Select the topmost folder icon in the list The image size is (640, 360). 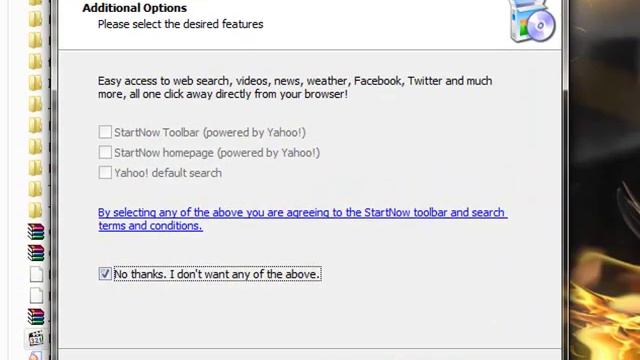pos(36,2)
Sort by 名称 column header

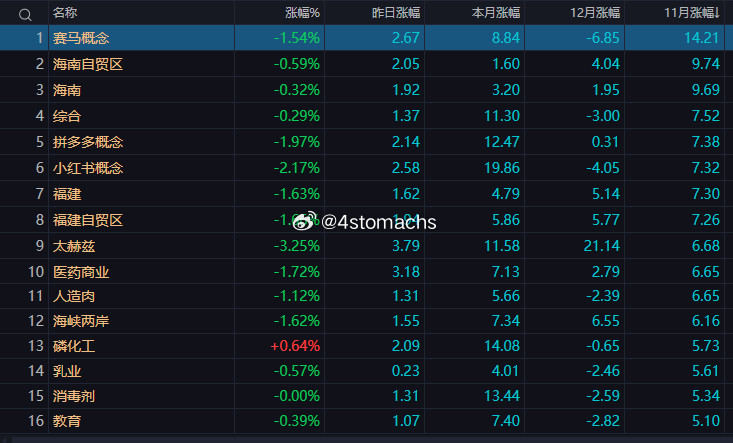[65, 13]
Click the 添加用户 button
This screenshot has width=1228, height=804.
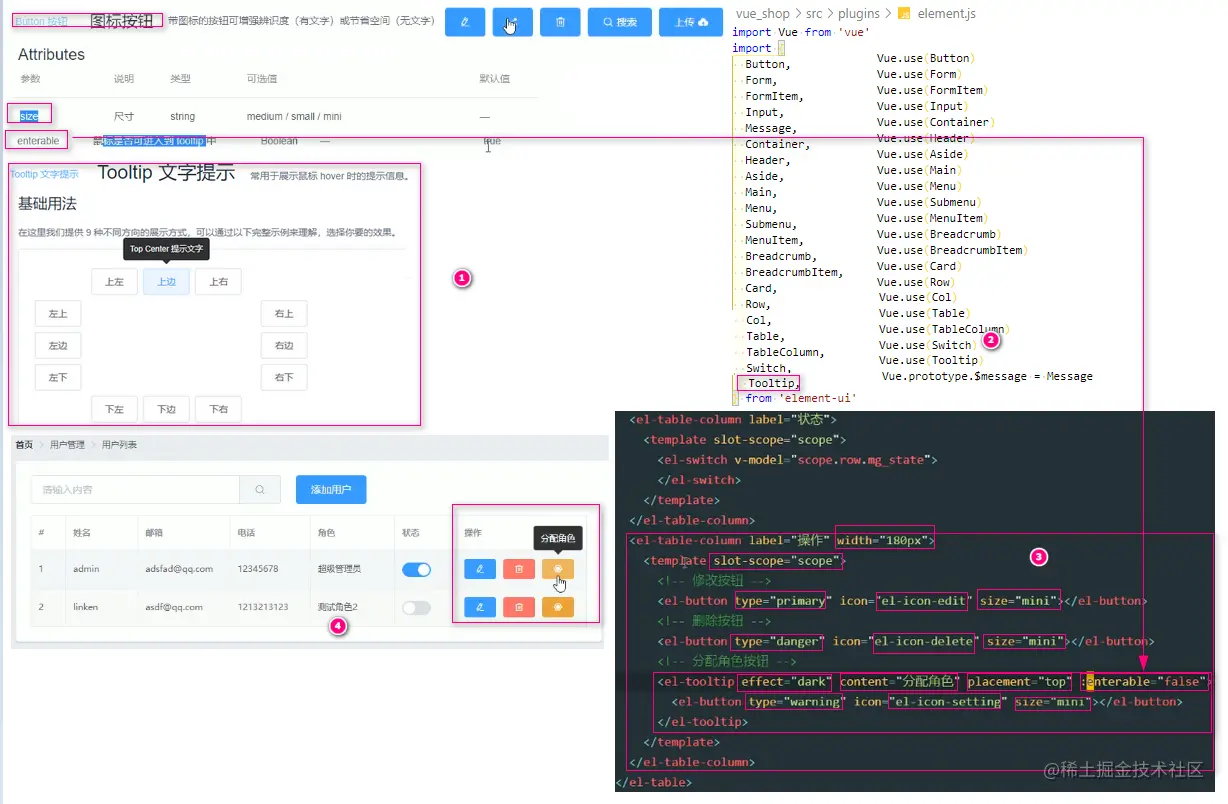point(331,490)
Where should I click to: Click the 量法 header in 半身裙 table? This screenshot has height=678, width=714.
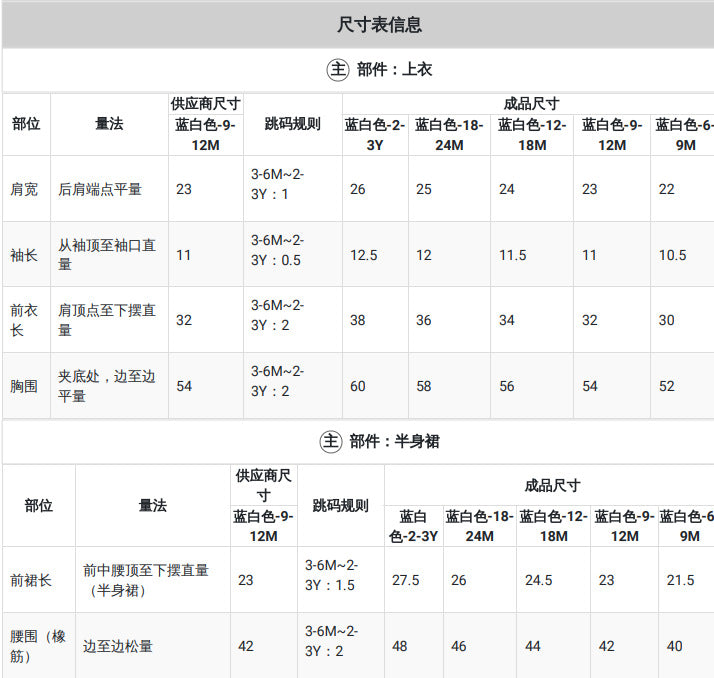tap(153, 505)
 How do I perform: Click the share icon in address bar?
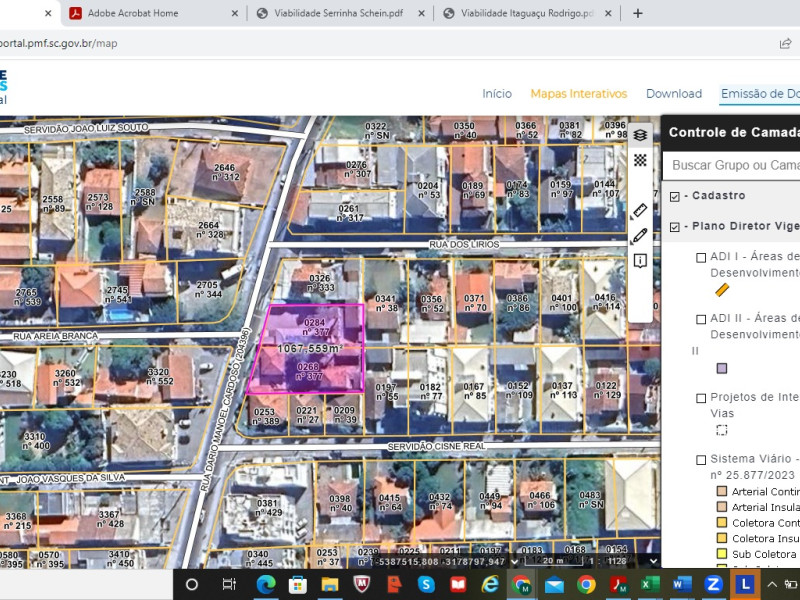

━━━━━━━━━━━━━━━━

◆ TASK GOAL ◆
Begin with the line that contains "Where should I" and copy every line through the end of the listing, exactly as written, both ends included. Pictures are not part of the copy.

◆ ANSWER FOR THE TASK ◆
Where should I click to: Click the 量法 header in 半身裙 table? This screenshot has height=678, width=714.
tap(153, 505)
 How do I perform: Click the share icon in address bar?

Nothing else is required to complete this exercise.